Publicly owned companies, public authorities and suppliers of the EU Member States are obliged to apply the European public procurement regulation when purchasing goods, services and public works above the defined European thresholds. Even when announcing below the thresholds, they need to follow the EC Treaty principles of transparency and non-discrimination. All actors involved are forced to ensure transparent procedures and fair conditions of competitions for suppliers.
Public companies and authorities as well as their suppliers face a rather complex system of public procurement procedures. Officials responsible for public procurement need to get familiar with the recent legal changes in the field of public procurement as well as the best pre and post award phase strategies to ensure their public institution gets the goods or services they need.
In current times of tight budgetary discipline, it is more important than ever for public bodies involved in EU funds administration to manage funds cost effectively, efficiently and in accordance with the law.

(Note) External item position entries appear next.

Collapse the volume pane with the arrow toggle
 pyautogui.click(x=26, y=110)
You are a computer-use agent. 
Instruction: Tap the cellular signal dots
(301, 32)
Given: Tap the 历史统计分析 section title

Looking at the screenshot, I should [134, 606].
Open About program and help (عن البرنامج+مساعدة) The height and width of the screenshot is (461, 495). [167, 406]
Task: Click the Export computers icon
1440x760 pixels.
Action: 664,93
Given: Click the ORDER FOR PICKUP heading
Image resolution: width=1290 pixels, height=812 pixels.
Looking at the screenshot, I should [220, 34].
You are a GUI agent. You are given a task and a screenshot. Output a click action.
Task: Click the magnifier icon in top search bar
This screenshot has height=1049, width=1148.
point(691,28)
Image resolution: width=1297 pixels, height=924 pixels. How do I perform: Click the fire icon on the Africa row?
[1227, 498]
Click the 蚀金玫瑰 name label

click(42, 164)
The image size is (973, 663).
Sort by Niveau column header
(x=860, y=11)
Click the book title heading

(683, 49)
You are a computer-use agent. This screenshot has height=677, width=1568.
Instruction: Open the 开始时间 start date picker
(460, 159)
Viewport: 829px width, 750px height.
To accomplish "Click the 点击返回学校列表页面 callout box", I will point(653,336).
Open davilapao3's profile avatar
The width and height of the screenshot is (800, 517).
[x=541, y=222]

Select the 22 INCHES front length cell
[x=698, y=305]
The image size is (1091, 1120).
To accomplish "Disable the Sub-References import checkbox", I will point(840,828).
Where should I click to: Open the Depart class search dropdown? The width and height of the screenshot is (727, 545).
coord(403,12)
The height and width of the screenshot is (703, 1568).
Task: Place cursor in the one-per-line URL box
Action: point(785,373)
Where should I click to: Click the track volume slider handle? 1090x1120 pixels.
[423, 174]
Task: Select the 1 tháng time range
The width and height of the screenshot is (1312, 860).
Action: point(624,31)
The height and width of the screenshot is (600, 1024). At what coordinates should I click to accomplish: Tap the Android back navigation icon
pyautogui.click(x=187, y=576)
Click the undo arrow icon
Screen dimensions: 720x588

Advanced hands-on experience, operative know-how and thorough knowledge of procedures and risks are necessary to ensure clear, effective and reliable procurement procedures. While the new EU procurement directives require more flexibility, transparency and fulfilment of high qualitative, environmental, social and innovation standards, many contracting authorities still favour lowest price criterion as the safest and fastest procedure. Yet, many examples prove that the lowest price does not always mean lowest costs and therefore needs to be extended by additional criteria.
The competitive dialogue and the competitive procedure with negotiation as compared to the open or restricted procedures can be advantageous tools to purchase complex contracts: they make it possible for public buyers to refine requirements, develop a detailed evaluation matrix and purchase works, services, and goods (e.g. research products) tailored to their needs and budgetary constraints.